Intervention de Charles Fournier

Le voeu que nous présentons concerne effectivement les réseaux de santé institués par la loi du 11 février 2002 et qui jouent un rôle extrêmement important dans nos territoires. Si je peux prendre l’exemple du Loir-et-Cher, trois réseaux sont en place : un pour l’oncologie, un pour le diabète et un pour lutter contre les addictions. Ils jouent non seulement un rôle essentiel de coordination entre les professionnels de santé mais proposent aussi un accompagnement pluridisciplinaire pour les patients, qui intègre tous les types de professionnels et qui permet de faire face au non-remboursement par la CPAM de différents actes parce que ce sont des interventions qui ne sont pas prises en compte par la CPAM.

Ces réseaux sont à présent menacés puisque l’ARS (l’Agence régionale de santé), avec une décision d’État sur le sujet, a annoncé la réorganisation ou la fermeture – tout cela n’est pas très clair – de ces réseaux. Une réunion, qui devrait se tenir le 24 novembre, sera censée apporter des réponses. Tout cela s’est fait sans concertation et laisse les réseaux dans une situation de doute et d’inquiétude extrêmement forte. Ils l’ont d’ailleurs manifesté par une pétition qui commence à grossir. En réalité, cela concerne tous les réseaux de notre région ; j’ai cité ceux du Loir-et-Cher mais, dans la région, onze se sont mobilisés.
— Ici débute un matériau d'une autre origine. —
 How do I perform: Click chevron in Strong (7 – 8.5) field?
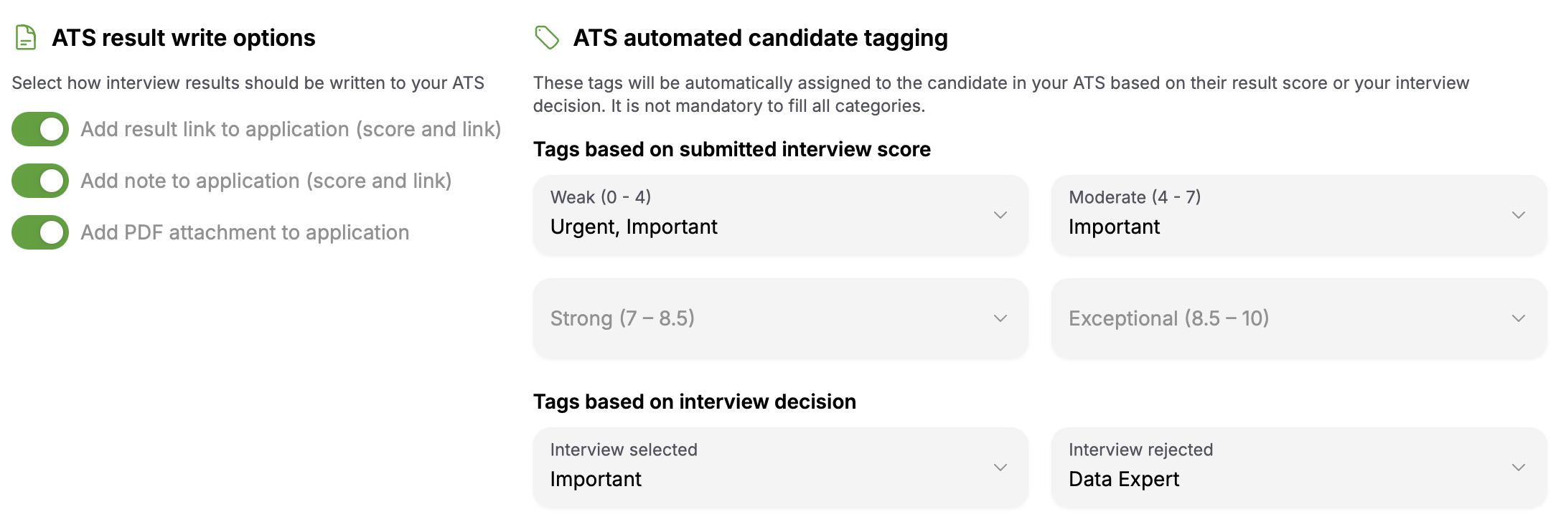[1000, 318]
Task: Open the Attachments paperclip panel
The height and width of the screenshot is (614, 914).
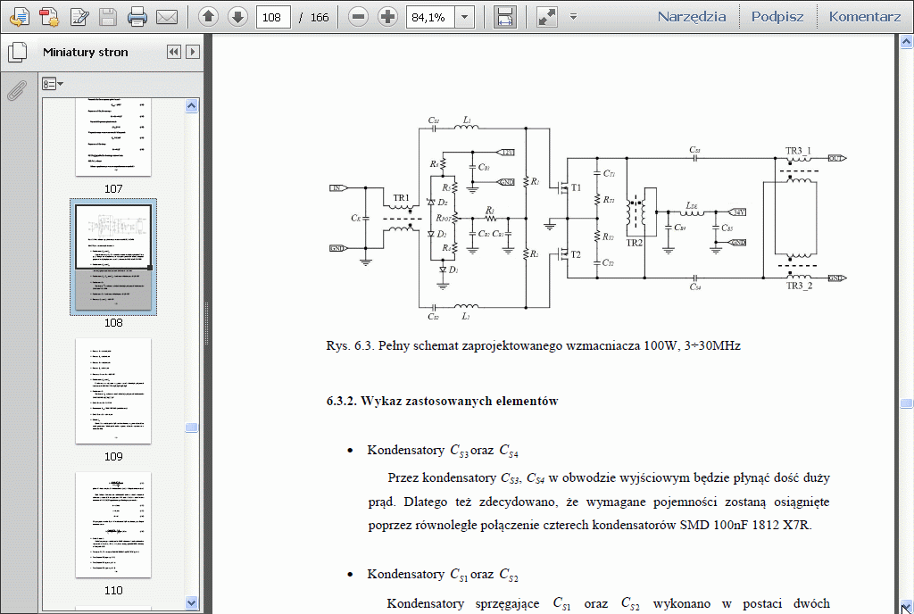Action: tap(16, 90)
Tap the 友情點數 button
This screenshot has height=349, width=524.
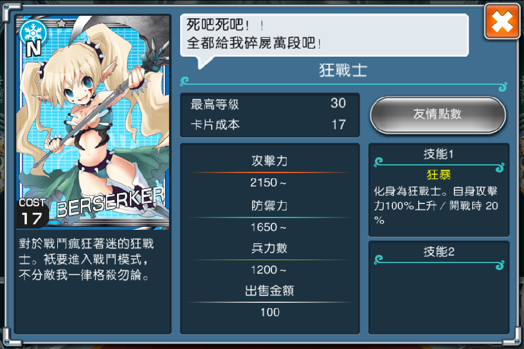pyautogui.click(x=438, y=115)
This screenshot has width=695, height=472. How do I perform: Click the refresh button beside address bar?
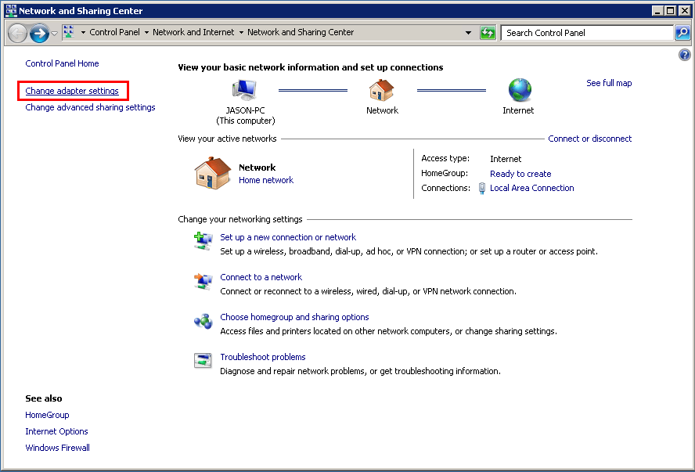pyautogui.click(x=488, y=33)
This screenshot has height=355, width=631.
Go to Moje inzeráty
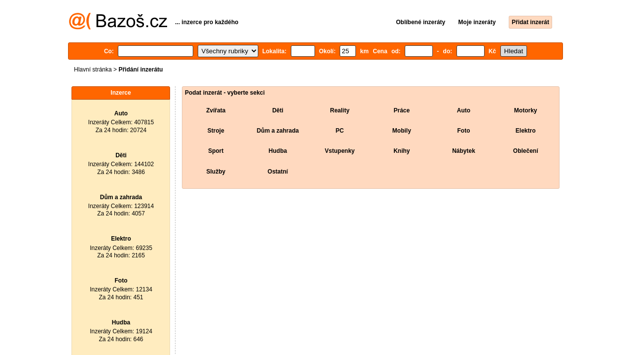[477, 22]
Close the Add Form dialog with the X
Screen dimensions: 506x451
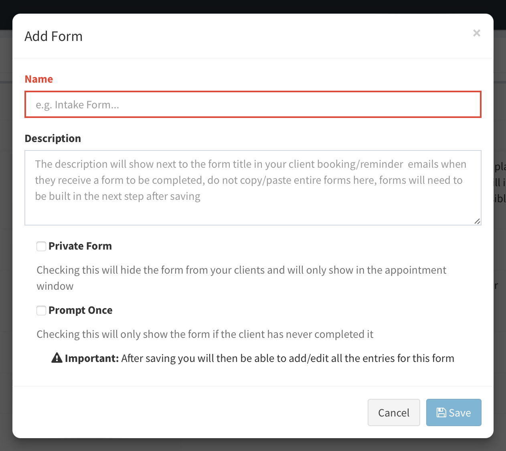tap(476, 33)
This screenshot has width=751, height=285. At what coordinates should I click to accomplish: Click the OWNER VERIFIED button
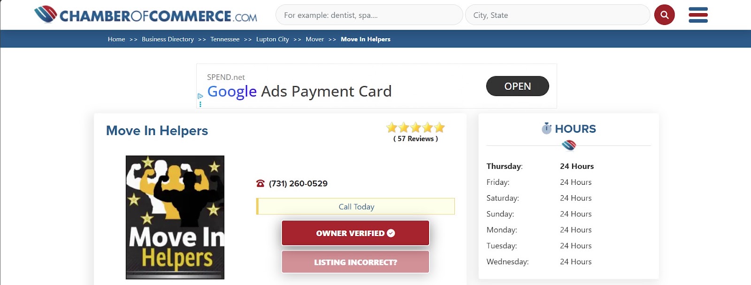[x=355, y=233]
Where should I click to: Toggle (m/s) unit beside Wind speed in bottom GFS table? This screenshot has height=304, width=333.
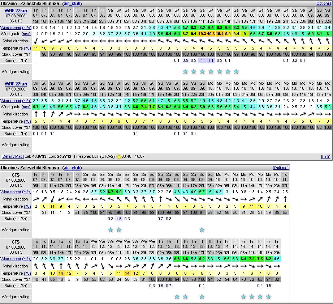click(26, 259)
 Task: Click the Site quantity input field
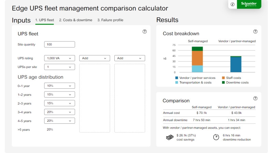[59, 45]
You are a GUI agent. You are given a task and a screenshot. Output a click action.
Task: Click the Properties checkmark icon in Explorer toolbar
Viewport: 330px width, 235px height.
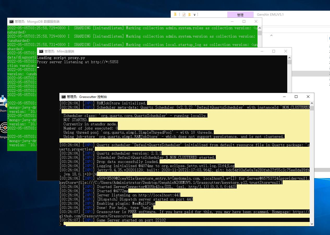point(184,15)
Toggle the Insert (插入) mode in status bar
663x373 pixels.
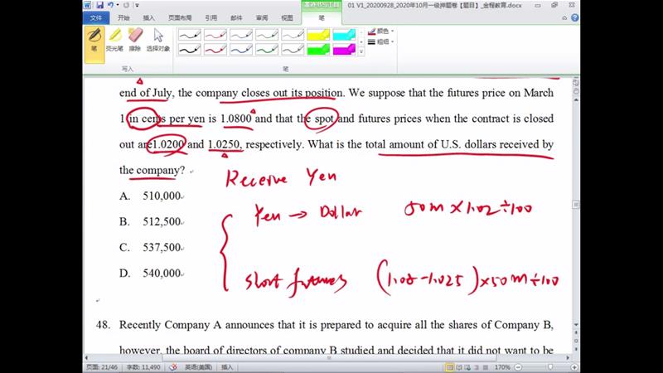pos(227,366)
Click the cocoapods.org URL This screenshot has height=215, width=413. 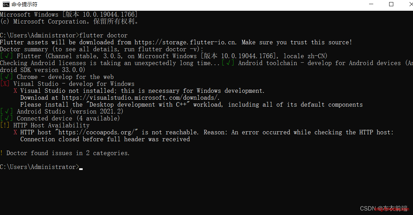pos(98,132)
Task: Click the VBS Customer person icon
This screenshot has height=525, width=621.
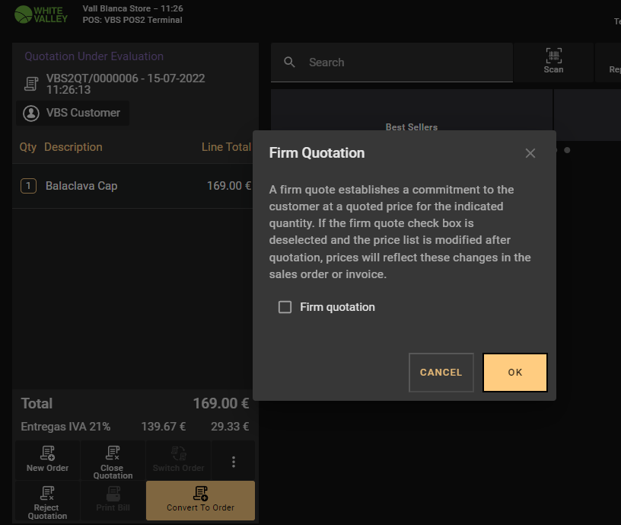Action: [31, 113]
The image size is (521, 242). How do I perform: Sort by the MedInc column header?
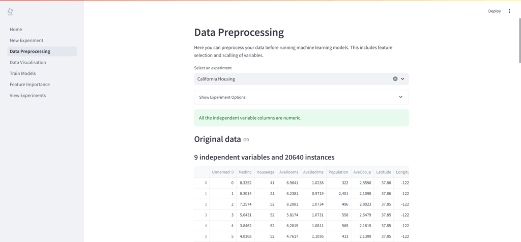click(x=245, y=172)
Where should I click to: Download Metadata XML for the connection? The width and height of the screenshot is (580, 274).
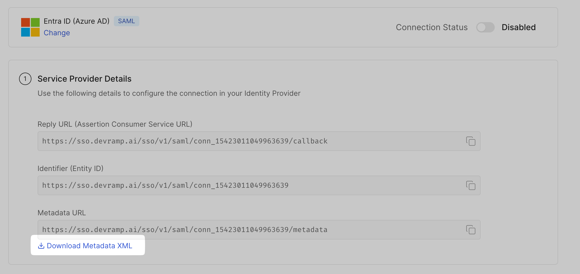tap(90, 245)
Face à cette inquiétude, nous souhaitons interpeller l’Agence régionale de santé sur cette situation, pour que soit poursuivi le financement des prestations dérogatoires, comme le permet la loi de 2002, afin de réaffirmer la place de ces réseaux de santé et qu’ils continuent à œuvrer.

Ces questions font souvent l’unanimité dans cet hémicycle. J’espère que nous aurons un vote unanime pour envoyer un message et nous assurer du maintien et de la pérennité de ces réseaux indispensables dans l’offre de santé, particulièrement dans une région frappée par la désertification médicale, comme nous avons déjà eu l’occasion d’en
discuter régulièrement dans cet hémicycle.